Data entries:
----

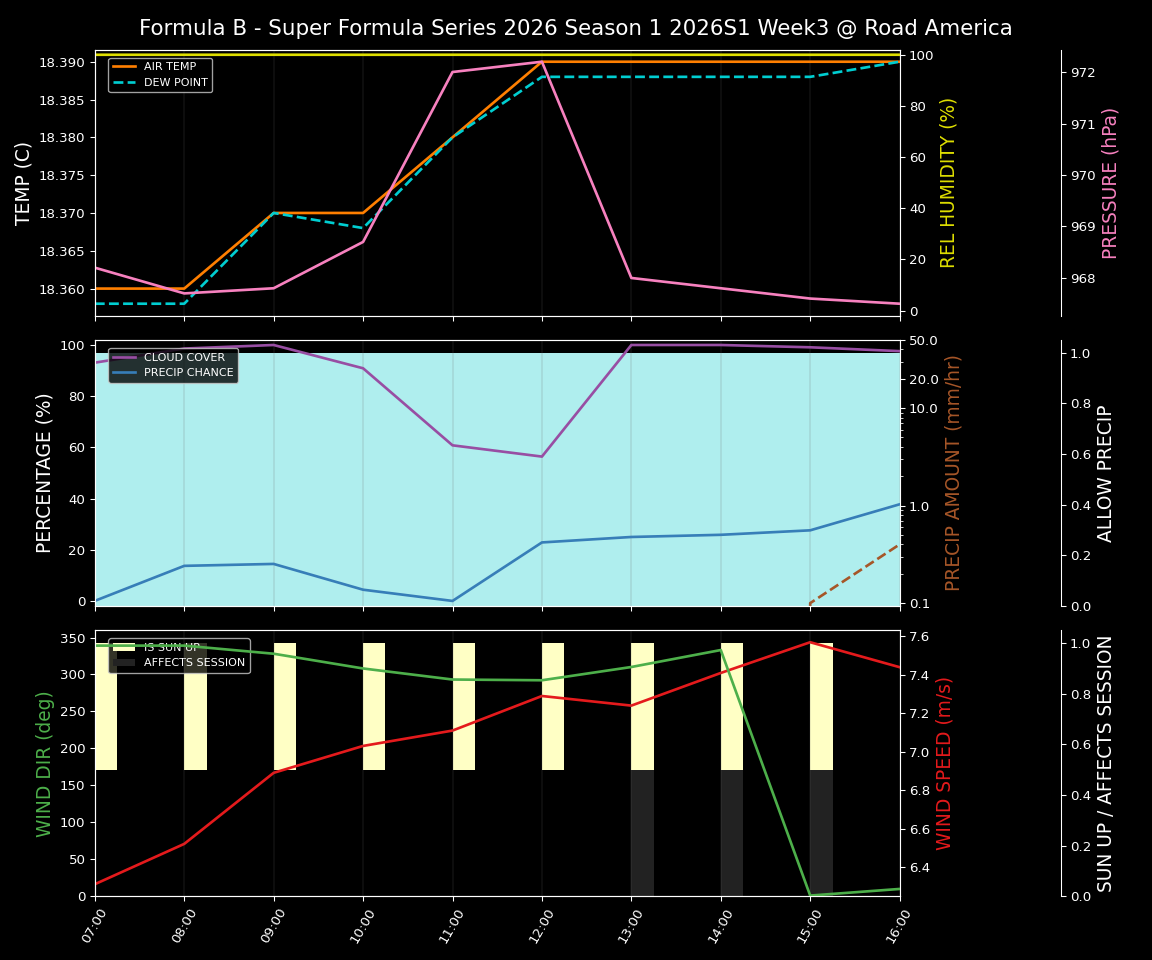This screenshot has width=1152, height=960.
Task: Click the DEW POINT dashed legend swatch
Action: click(125, 82)
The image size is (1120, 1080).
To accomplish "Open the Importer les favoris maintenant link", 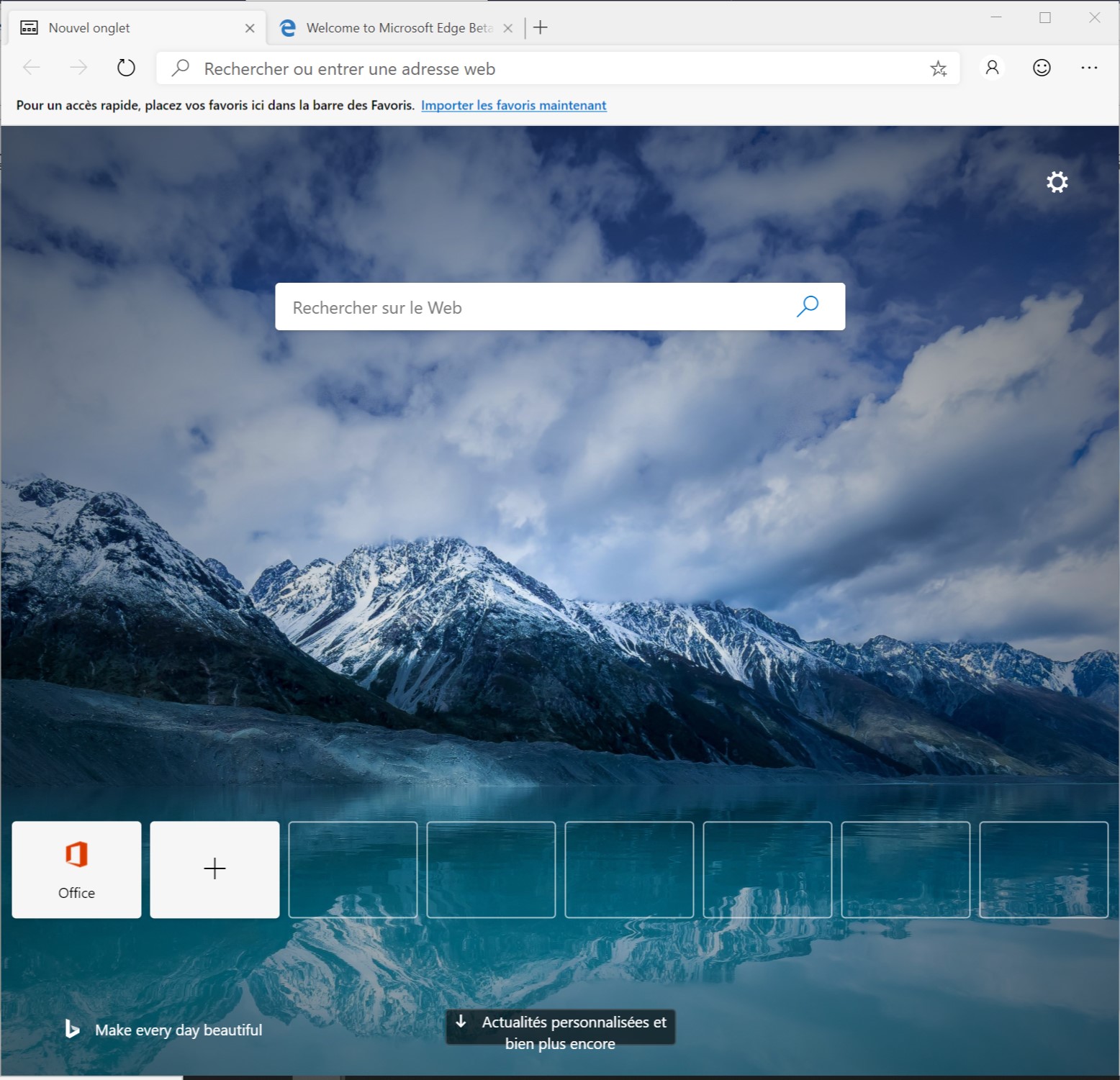I will 513,105.
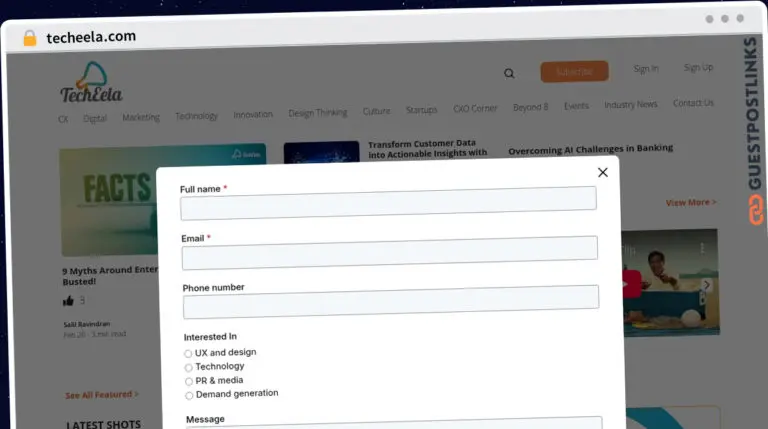
Task: Expand See All Featured link
Action: click(102, 395)
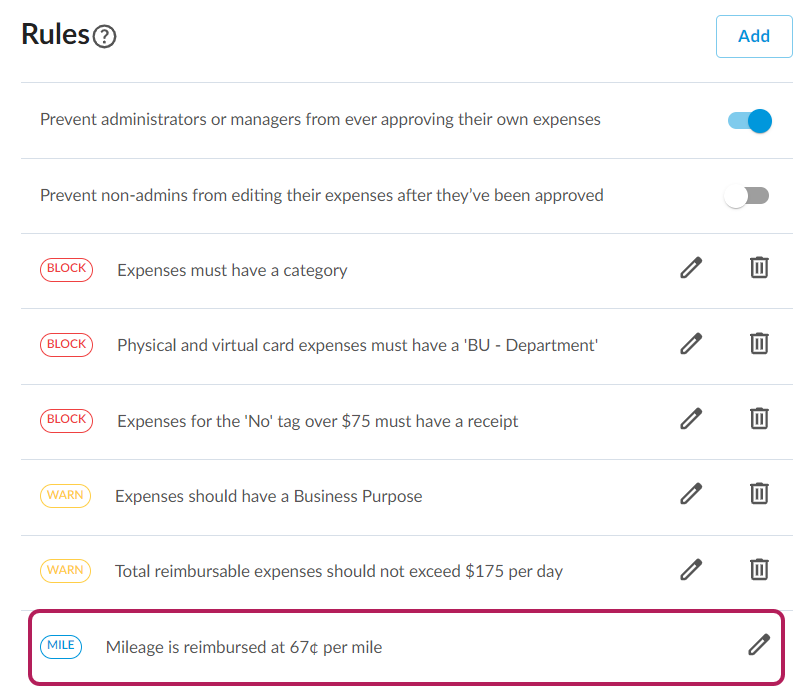Click the BLOCK badge on the category rule
The image size is (806, 697).
(x=66, y=269)
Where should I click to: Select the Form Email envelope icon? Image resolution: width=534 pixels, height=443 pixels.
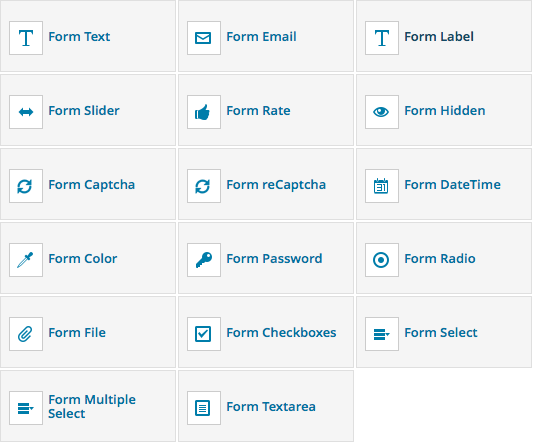[x=204, y=38]
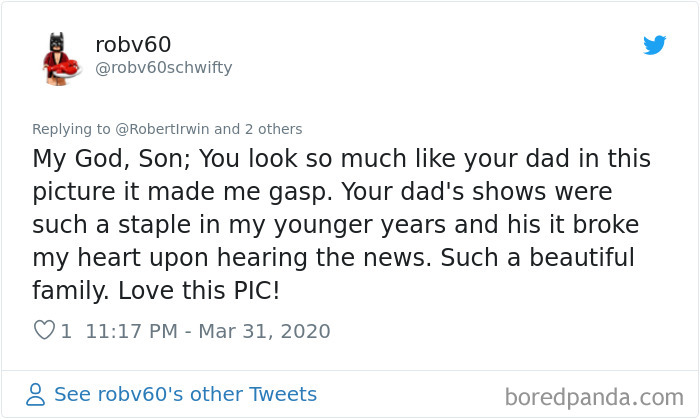Click the person silhouette icon in footer
This screenshot has height=419, width=700.
click(x=37, y=394)
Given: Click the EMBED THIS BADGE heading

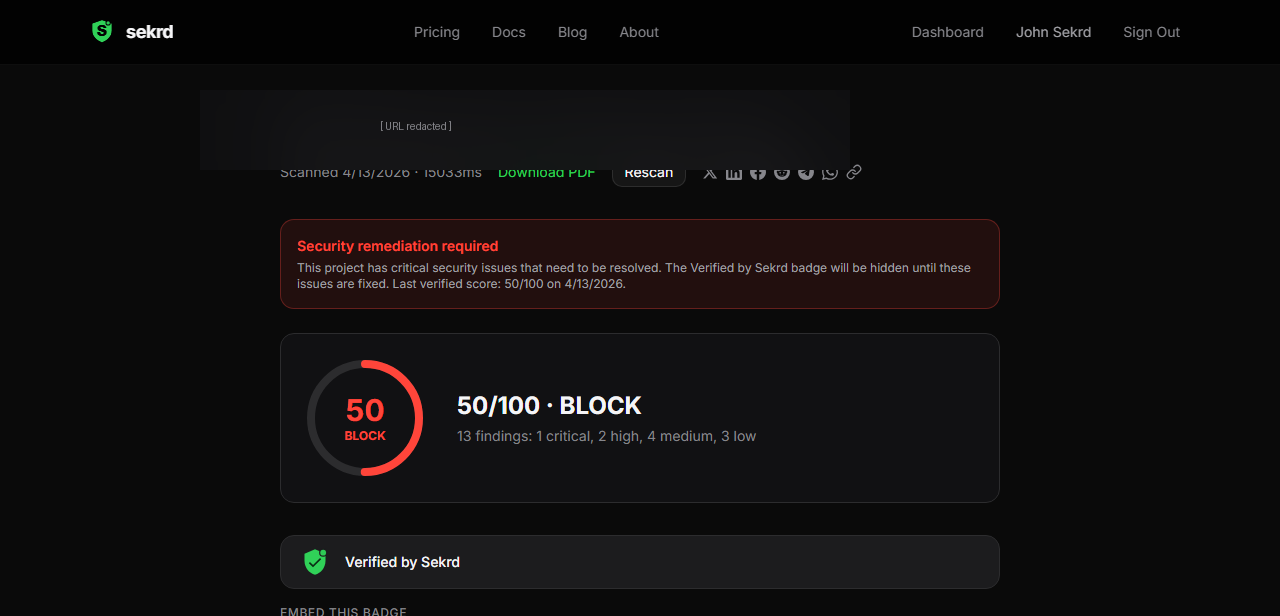Looking at the screenshot, I should coord(343,611).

----

== WORK TO COMPLETE ==
The range to set down runs from the line containing "Where should I" through the final line of the data, both ends included; give it exactly and drop the pictures.

== SOLUTION TO THIS EXERCISE ==
Where should I click to: Select the Form Email envelope icon? Image resolution: width=534 pixels, height=443 pixels.
[x=204, y=38]
Click the person silhouette icon in footer
This screenshot has height=419, width=700.
click(x=37, y=394)
Given: Click the EMBED THIS BADGE heading

Looking at the screenshot, I should coord(343,611).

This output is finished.